- [Given text]:
..........

How the discovery chain is wired (all on GitHub). The registry URL you paste serves protege-mcp.repository; its single line points Protégé at the raw update.properties on main; that descriptor’s download points at the protege-mcp-0.1.0.jar asset on the v0.1.0 Release. Registry list → update descriptor → release asset — three hops, all hosted by this repo, nothing to host yourself.

If Check for plugins shows an empty list, the registry or download URL was unreachable: an unresolvable URL is logged at info level and silently skipped, not shown as an error. Confirm the registry URL above resolves (open it in a browser) and that the v0.1.0 Release asset exists.

Use your own fork

If you fork the project and want to serve the plugin from your account instead:

  1. Publish the jar. Build (mvn clean package) and upload target/protege-mcp-<v>.jar somewhere downloadable — e.g. attach it to a GitHub Release on your fork.

..........

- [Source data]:
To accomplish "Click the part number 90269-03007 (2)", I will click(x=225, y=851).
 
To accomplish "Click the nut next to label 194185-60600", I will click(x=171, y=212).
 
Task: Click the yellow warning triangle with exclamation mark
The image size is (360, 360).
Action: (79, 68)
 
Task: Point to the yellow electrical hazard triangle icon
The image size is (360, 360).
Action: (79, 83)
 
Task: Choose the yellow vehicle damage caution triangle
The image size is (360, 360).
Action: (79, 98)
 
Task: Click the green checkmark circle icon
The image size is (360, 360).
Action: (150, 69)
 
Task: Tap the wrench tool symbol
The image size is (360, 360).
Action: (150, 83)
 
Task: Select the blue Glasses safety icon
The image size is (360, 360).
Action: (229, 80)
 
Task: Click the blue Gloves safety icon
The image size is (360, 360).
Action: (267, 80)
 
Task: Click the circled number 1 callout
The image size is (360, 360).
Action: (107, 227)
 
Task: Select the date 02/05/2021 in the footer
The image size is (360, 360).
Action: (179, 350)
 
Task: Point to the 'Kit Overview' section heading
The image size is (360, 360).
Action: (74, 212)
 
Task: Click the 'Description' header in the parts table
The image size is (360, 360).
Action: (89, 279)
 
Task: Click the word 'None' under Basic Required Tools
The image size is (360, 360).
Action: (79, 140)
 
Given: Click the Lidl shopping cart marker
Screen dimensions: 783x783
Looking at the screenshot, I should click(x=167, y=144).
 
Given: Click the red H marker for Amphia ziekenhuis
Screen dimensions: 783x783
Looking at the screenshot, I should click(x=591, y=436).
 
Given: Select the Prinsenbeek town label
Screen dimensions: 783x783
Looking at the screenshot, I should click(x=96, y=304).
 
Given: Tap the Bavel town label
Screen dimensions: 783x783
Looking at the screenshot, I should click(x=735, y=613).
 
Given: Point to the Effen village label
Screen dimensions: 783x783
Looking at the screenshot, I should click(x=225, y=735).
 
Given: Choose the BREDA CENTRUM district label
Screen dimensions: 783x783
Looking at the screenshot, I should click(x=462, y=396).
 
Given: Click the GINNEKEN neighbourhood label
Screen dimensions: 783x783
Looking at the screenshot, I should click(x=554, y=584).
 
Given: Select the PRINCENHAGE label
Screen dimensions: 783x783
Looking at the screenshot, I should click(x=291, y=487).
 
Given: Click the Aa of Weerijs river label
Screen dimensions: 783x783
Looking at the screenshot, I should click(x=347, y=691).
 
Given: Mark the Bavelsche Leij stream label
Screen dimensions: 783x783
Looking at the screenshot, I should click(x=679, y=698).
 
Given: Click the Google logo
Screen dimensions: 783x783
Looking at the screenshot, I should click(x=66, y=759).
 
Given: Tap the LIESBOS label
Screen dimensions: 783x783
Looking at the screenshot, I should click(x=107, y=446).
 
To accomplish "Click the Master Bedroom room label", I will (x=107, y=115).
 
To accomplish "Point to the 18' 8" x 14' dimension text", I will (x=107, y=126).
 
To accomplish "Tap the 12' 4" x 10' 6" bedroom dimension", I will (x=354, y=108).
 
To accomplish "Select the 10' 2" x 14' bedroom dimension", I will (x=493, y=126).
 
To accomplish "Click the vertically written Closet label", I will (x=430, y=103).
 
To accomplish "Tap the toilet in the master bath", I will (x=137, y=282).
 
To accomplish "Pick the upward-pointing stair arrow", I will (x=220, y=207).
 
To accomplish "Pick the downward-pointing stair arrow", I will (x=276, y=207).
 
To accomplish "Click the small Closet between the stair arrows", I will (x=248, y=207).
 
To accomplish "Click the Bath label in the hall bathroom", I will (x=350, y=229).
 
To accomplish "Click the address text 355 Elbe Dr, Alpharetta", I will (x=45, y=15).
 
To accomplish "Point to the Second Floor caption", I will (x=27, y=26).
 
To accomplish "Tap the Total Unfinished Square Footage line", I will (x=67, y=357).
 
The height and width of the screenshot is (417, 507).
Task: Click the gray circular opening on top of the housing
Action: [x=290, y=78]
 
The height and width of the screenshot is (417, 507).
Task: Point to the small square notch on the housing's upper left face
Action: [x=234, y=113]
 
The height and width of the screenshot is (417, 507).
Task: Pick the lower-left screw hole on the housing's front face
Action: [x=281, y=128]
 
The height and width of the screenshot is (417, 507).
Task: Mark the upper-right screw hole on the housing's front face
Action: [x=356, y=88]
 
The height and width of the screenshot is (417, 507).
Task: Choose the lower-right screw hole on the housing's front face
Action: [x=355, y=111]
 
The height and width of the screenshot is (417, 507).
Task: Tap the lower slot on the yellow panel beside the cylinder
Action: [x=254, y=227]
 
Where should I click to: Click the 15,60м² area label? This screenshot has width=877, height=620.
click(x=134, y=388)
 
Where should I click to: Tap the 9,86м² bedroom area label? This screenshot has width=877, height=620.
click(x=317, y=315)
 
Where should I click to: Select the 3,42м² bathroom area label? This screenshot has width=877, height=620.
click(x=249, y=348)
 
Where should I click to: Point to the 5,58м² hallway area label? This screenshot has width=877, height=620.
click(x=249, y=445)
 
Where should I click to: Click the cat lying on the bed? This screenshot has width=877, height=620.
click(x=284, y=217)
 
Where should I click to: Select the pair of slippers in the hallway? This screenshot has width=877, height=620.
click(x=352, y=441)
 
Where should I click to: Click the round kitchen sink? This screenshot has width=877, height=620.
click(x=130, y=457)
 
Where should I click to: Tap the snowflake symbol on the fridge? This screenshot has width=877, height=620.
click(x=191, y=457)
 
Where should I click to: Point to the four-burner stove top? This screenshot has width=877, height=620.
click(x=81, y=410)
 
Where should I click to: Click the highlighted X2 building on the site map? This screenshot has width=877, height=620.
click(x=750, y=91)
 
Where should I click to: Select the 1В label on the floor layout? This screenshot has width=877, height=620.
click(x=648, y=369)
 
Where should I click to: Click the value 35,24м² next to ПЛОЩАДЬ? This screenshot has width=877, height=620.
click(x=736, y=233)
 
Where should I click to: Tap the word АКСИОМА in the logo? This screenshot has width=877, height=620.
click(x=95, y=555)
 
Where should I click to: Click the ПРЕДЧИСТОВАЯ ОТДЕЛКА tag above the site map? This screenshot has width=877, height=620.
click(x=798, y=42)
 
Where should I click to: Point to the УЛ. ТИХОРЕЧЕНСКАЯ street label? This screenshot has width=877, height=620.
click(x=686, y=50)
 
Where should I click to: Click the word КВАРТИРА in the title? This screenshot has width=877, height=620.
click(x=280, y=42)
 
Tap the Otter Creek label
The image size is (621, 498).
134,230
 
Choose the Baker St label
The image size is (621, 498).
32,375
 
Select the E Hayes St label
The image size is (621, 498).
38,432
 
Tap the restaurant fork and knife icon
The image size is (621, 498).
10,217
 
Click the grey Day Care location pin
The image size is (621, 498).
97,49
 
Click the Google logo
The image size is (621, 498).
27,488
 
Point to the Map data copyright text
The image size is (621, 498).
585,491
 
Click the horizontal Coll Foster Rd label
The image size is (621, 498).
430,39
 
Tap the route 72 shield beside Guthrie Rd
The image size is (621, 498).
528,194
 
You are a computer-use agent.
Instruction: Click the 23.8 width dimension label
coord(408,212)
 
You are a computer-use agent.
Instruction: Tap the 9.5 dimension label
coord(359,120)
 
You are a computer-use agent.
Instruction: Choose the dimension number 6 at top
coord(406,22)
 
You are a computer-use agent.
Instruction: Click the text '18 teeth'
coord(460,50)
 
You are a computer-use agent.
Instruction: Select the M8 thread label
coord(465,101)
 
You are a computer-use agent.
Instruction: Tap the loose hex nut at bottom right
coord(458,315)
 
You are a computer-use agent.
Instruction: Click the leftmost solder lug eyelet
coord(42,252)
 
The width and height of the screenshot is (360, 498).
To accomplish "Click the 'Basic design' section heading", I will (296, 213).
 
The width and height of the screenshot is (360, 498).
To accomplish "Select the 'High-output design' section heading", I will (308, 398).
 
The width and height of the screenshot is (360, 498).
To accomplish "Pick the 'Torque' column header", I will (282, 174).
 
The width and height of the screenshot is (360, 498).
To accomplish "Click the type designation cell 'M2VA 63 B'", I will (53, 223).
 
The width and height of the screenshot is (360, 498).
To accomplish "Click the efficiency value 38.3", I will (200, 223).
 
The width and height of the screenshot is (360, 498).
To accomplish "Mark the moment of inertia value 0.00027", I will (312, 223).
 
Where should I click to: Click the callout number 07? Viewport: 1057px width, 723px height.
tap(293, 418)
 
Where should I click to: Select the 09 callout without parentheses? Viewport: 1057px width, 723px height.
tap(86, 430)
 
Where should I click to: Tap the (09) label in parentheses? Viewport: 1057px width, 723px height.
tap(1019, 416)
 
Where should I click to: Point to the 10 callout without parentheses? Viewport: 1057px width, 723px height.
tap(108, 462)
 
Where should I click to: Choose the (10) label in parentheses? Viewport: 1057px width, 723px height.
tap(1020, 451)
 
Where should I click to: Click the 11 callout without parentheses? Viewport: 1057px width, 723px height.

..........

- [Task]:
Answer these questions about the plugin discovery text, numbering each answer to match.
1. What file does the registry URL serve?
2. At what level is an unresolvable URL logged?
3. What command builds the jar?
The source data is separate material unrelated to the text.

- [The answer]:
1. protege-mcp.repository
2. Info level
3. mvn clean package